Oxytoxic Times: Emotions Are Getting in the Way Of Economic Theory.

Listener 27 December, 2003.

Keywords: History of Ideas, Methodology & Philosophy;

There was much laughter over the economist who presented a paper that assumed people made optimal calculations when deciding on higher education. The paper plodded on for pages, but came to a grinding halt with a mathematical equation that the presenter could not solve –– without the wit to conclude that the study demonstrated that one needed a degree in mathematics in order to decide whether to go to university.

Can people make sophisticated, rational calculations when they are making highly complicated decisions on education, career path, location and housing, having children and even partners? They simply don’t have the mathematical power, and usually don’t have all the necessary information, either. Yet economists have pursued this rationality assumption with an obsessive vigour. Even if in their own life they use non-optimal decision rules and rely on intuition –– as with the rest of us. (Sometimes reading a mathematically abstruse economic paper purporting to describe human behaviour, one thinks, “The writer has never fallen in love.”)

I suppose the rational calculating optimiser interested only in himself (the economist’s model of man is very masculine) was a reasonable hypothesis when there was no empirical evidence of how people behave. But psychologists have been collecting evidence that suggests the hypothesis can be misleading. So much so that one of the recipients of the Swedish Banks’ 2002 economics prize in honour of Alfred Nobel was a psychologist, Daniel Kahenman. (His co-researcher Amos Tversky would have been similarly honoured had he not died in 1996.) The two found that people making decisions in uncertain times often depart from what is expected under standard economic theory because they rely on shortcuts when analysing complex circumstances. (So we chose to go to university without a degree in mathematics to help us decide.)

There is now a band of economists who are exploiting the psychologists’ insights. The 2004 J B Clark medal, the second most prestigious prize in economics, was awarded to economist Matthew Rabin. (He is quite a character –– very sweet, modest, loud clothes, zany sense of humour –– who makes economists seem fun. We can’t have that!) Steeped in the psychological literature, Rabin and others use mathematical models based on psychology to draw extraordinary economic insights. Once economists invaded other disciplines’ territories with imperial arrogance. But the successes have been those who have co-operated with the other disciplines.

Does it matter? An official told journalist Bob Edlin that Treasury was “trying to get to grips with the importance of this work and how it can be translated into policy”. Yeah, right. Apparently, they think “that the lesson may be that governments would do well to give up trying to finetune the economy”, which was exactly their policy under the old theory. Have they learnt nothing? I would have thought that the evidence of individuals using rules rather than optimising behaviour, such as explicated by Richard Thaler, suggests that our policy strategy towards private savings and an individual’s educational investment is fundamentally misconceived. Sadly, there remain “rationalist” economists who are reluctant to abandon their narrow rationalist training for the richer insights that are becoming available (which itself is an irrational thing to do).

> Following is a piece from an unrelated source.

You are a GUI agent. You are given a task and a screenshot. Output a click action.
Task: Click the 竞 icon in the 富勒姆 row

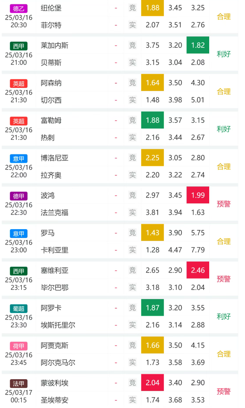[x=132, y=120]
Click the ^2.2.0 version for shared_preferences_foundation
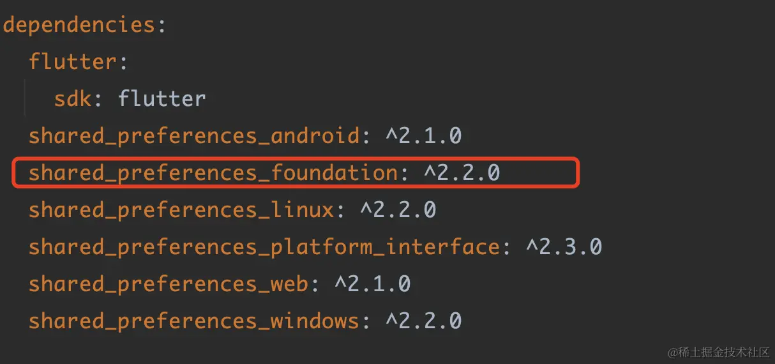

It is not just big questions where economic calculus does not seem to work. Consider the choice between $3000 now and $3800 in a couple of months. Hardline economics says that it depends on your “time discount rate”. It also depends on whether you have been sucking sweets. Those who have forgo the instant gratification of cash now for more in the future. The hardliners treat the discount as a fundamental variable. Rather, it appears to be at the whim of one’s blood sugar level. (Of course, most mothers know the sweeties trick, but watch out for your banker offering you a lolly –– perhaps they should.)

Another disturbing –– or, if you wish, humanising –– finding involves the “ultimatum game”. Here we need only observe that most people ignore the obvious rational economic strategy, and give their opponent more than self-interest requires. Physiological studies show that people who do so have elevated levels of oxytocin, the hormone associated with birthing, breastfeeding, touching, making love and –– more generally –– human bonding. Emotions matter in economic decisions.

So it is not just that we don’t do the complicated mathematical calculations that the rationalist economists assume (even if they can’t always do them themselves) and instead use rules of thumb, which give different results to the optimising mathematics. We also take into account others’ interests. As John Donne says, no man is an island, entire of itself, but is a part of the continent of all humanity. The bells that toll for Christmas and New Year also toll for thee.